Mr. Wykeham Archer's Vestiges of Old London, of which the Second Part is now before us, maintains its character as an interesting record of localities fast disappearing. The contents of the present number are, the "House of Sir Paul Pindar, in Bishopgate Without," once the residence of that merchant prince, and now a public-house bearing his name; "Remains of the East Gate, Bermondsey Abbey;" which is followed by a handsome staircase, one of the few vestiges still remaining of "Southhampton House," the residence of the Wriothesleys, Earls of Southampton. A plate of "Street Monuments, Signs, Badges, &c.," gives at once variety to the subjects, and a curious illustration of what was once one of the marked features of the metropolis. "Interior of a Tower belonging to the wall of London," in the premises of Mr. Burt, in the Old Bailey, presents us with a curious memorial of ancient London in its fortified state; it being the only vestige of a tower belonging to the wall in its entire height, and with its original roof existing. The last plate exhibits some "Old Houses, with the open part of Fleet Ditch, near Field Lane;" and the letter-press illustration of this plate describes a state of filth and profligacy which we hope will soon only be known among us as a thing that has been.
We have received the following Catalogues:—Messrs.

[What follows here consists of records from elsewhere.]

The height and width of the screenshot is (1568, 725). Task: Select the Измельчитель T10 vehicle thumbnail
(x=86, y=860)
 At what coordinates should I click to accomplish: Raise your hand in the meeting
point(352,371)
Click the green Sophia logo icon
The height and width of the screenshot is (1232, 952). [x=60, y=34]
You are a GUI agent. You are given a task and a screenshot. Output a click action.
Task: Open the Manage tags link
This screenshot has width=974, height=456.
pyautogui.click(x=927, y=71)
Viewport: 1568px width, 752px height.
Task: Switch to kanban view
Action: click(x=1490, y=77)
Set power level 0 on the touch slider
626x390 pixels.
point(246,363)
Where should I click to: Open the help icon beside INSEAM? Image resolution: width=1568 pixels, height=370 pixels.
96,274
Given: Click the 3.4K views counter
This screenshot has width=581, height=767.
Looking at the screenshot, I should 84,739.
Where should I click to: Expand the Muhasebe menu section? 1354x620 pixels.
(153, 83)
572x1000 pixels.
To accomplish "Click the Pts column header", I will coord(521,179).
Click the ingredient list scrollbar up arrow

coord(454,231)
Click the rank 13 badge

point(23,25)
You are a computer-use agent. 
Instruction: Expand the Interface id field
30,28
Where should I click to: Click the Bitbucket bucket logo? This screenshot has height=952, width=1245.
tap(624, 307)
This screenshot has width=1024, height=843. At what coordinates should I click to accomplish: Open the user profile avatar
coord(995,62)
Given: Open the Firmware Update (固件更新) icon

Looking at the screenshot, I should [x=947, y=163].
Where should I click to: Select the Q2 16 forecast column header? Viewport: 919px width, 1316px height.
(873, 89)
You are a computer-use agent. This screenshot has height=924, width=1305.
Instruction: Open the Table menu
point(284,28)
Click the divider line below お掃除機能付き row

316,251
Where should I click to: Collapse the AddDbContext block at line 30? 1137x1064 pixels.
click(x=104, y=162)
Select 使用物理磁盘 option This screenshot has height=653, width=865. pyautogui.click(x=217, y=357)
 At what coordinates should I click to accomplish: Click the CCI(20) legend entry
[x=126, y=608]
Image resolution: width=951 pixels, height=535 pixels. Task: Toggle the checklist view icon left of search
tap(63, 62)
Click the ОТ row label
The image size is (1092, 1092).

Williams and Norgate's (14. Henrietta Street) German Catalogue, Part I. comprising Theology, Ecclesiastical History, and Philosophy; John Petheram's (94. High Holborn) Catalogue, Part CX. No. 4. for 1850, of Old and New Books; John Miller's (43. Chandos Street) Catalogue, Number Four for 1850 of Books Old and New; and E. Palmer and Son's (18. Paternoster Row) Catalogue of Scarce and Curious Books.